The initial idea, defended by the Central Bank, was to define clear rules for the performance of giants, such as Binance and Bitso, equating these companies with traditional brokerages in the financial market.

One of the pillars of this measure was asset segregation, a separation between client funds and that of the brokerage firm —a way of guaranteeing that investors will be compensated in the event of the company’s bankruptcy.

This requirement was removed from the text for it to be approved. According to the rapporteur, Deputy Expedito Netto, there was no consensus in the Chamber on this issue.

Now, it will be up to the Central Bank to regulate the project and, according to interlocutors of the president of the autarchy, Roberto Campos Neto, the rules will be tough.

Segregation will be peaceful. The regulator considers it too high a risk to let the market continue without some kind of asset protection for investors.

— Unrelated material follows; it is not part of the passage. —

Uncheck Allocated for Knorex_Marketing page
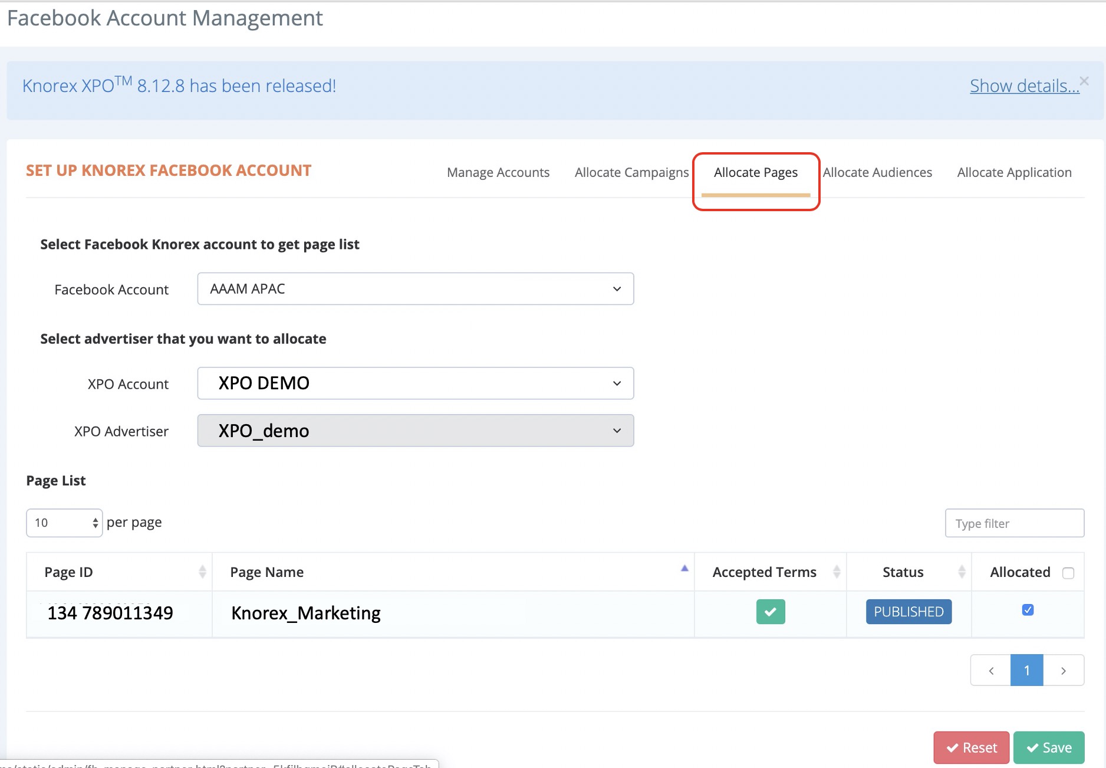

Another point will be the “know your client” policy [conheça seu cliente, em inglês]to prevent crypto exchanges from being money laundering vehicles.

People who followed the project’s progress claim that, given the resistance of parliamentarians —many were convinced by the business lobby— the BC opted to have “any project” approved rather than having “no project”.

This situation, according to reports, was repeated in other projects of the financial system, such as the legal exchange framework.

In all of them, Congress ended up approving a “conceptual project” which, later, had the rules defined in the regulations.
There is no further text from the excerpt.